It’s also incredibly versatile. A couple weeks ago, I “borrowed” a quinoa salad recipe first tried at Virtue Feed & Grain, one of Cathal Armstrong’s many restaurants in Alexandria. In addition to the grain, it had diced red beets, paper-thin radish slices, flat-leaf parsley and feta cheese. It was beautiful, and pretty tasty too.

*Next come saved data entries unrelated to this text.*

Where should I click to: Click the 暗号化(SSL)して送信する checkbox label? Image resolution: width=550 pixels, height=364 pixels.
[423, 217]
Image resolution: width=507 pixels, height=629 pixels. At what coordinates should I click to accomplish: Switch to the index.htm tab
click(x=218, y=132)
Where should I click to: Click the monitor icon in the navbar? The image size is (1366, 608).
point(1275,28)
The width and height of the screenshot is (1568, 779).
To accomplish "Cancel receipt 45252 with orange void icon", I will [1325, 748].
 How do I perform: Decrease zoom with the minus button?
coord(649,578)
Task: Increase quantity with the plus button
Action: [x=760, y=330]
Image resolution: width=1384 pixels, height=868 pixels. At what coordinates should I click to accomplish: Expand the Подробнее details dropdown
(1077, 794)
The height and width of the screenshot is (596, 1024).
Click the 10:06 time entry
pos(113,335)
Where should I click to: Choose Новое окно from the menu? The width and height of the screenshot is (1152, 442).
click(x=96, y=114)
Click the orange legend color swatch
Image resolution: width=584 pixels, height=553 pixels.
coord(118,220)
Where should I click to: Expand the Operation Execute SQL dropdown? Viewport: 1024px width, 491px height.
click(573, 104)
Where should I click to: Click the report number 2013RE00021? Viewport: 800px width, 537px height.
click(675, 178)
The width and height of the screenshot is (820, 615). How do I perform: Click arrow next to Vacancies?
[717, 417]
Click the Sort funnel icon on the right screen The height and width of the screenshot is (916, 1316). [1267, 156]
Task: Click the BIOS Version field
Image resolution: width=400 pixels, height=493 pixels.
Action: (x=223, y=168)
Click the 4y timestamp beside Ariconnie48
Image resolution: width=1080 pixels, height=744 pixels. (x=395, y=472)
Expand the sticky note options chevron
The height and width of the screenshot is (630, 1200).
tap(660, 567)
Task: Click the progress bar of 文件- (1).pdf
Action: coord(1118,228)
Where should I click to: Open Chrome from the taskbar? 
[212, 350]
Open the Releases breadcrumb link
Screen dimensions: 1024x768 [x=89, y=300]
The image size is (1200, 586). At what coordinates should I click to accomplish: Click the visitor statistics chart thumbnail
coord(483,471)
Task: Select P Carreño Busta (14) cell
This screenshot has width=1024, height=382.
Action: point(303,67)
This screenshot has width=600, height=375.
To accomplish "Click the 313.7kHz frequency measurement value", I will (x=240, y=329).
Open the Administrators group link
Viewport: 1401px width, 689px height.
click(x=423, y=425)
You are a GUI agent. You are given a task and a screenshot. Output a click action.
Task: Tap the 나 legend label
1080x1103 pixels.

This time I subbed in what I had on hand from the garden. Send me your best ideas for quinoa – I’m in the mood!

Quinoa Salad

1 c. quinoa

2 c. water or veg broth

1 red bell pepper, small dice

1 heirloom tomato, seeded, small dice

Handful of minced chives, basil and mint

Vinaigrette of olive oil, red wine vinegar, a splash of balsamic

Bring the liquid to a boil. Stir in the quinoa, return to a simmer, cover, then cook until the liquid is absorbed – about 15 minutes. Remove from heat, fluff the quinoa with a fork, and let cool. Meanwhile, dice the pepper, tomato and herbs. When the quinoa is cool, add the veg, the vinaigrette, salt/pepper to taste. Serves 4 as a side dish. Bon appetit!

P.S. My friend Kyle suggests toasting the quinoa for a few minutes before adding the liquid. She says it adds a nutty flavor to the grain.

Sandy Johnson is a journalist and a gardener, equally passionate about both. She lives in Alexandria, VA.  Visit her on her blog, Grassroots & Gardening.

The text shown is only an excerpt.